## Reading text
Open sjl070707 opened 7 years ago
i recreated new container by putting the right version of dependencies both python and system
g++ gcc
pip install xgboost==0.6a2 dask-xgboost==0.1.0
python 3.5.4 via https://repo.continuum.io/miniconda/Miniconda3-4.2.12-Linux-x86_64.sh miniconda3
the process is stuck at training stage. (booster)
it looks like an exception occurs and dask-xgboost is trying to handle this error. or just waiting a long long time to be synched
Traceback (most recent call last):
File "/work/miniconda/lib/python3.5/site-packages/IPython/core/interactiveshell.py", line 2881, in run_code
exec(code_obj, self.user_global_ns, self.user_ns)
File "
the process is stuck at training stage. (booster)
Do we know why it's stuck? Does XGBoost provide logs here? At this stage Dask has done all of its work and has handed off control to XGBoost. Unfortunately we don't have any visibility into what's going on internally.

## To-do list
1 – List every version number given in the dask-xgboost thread, along with the software each belongs to.
2 – Please continue the dask-xgboost thread, starting right after its final reply.

## Dataset
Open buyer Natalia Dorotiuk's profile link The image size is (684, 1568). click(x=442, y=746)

---

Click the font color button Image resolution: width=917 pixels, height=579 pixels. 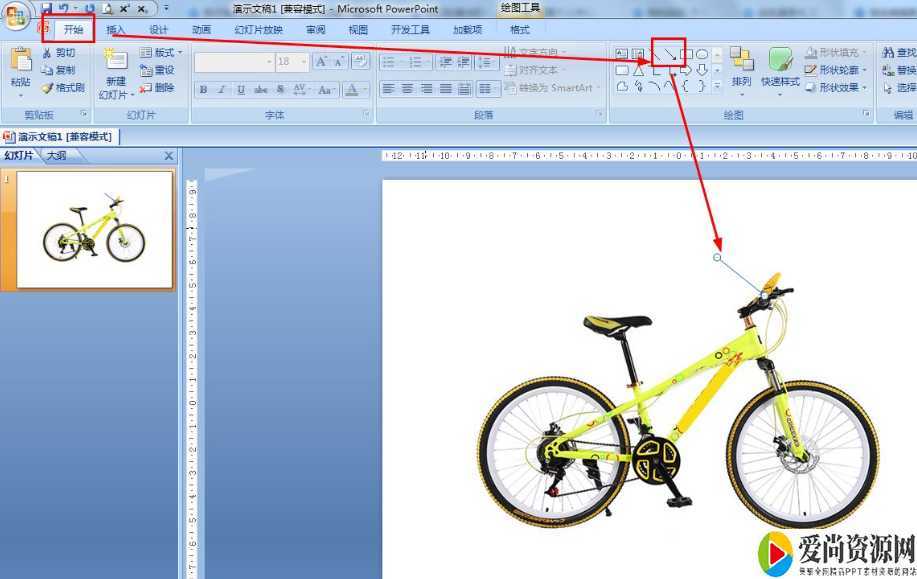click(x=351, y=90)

==

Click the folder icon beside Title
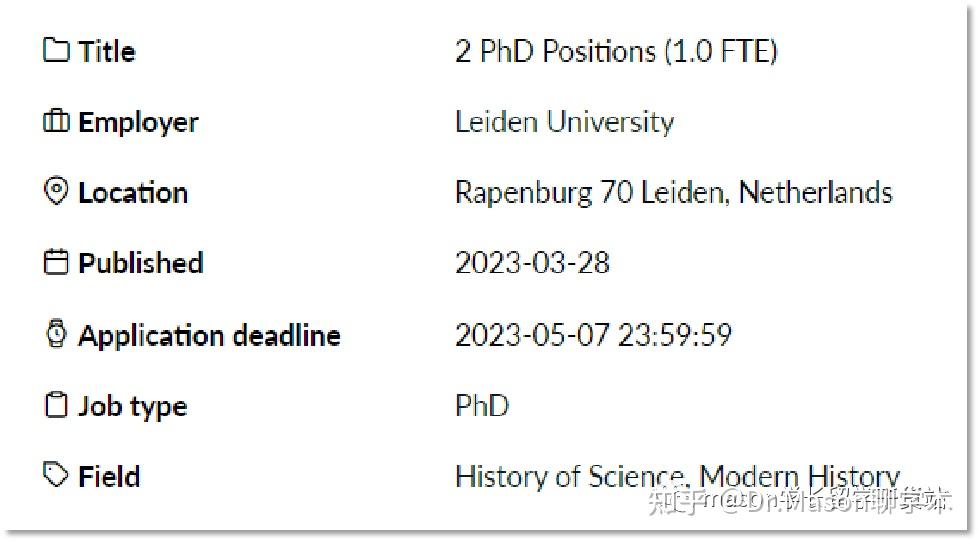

## Exercise responses
1 – xgboost 0.6a2, dask-xgboost 0.1.0, Python 3.5.4, Miniconda3 4.2.12

2 –
I have the same issue here using bioconda's xgboost 0.6.a2 and dask-xgboost from pip. Stuck at the same place. Where can I find the log for XGBoost?
@mrocklin What version of xgboost
do you use? I was wondering if the stuck issue is because of the newly released xgboost
? Do you compile the xgboost
from source or installed from conda?
@mrocklin What version of xgboost do you use? I was wondering if the stuck issue is because of the newly released xgboost? Do you compile the xgboost from source or installed from conda?
Perhaps. I don't use xgboost regularly and so don't have a standard version. I probably used whatever was recent when I first wrote this code.
Running the test suite today after conda-installing xgboost from the conda-forge channel I find that dataframe tests pass but that the dask.array test segfaults. I don't experience the same behavior as above. I'll try to go over it again with newer libraries sometime, but can't promise that this will happen any time soon. Any help from others would be welcome here.
Ah. did not notice that we have test code there. Great. I can play around with it to see what I can do.
PS: Can you also reopen this issue?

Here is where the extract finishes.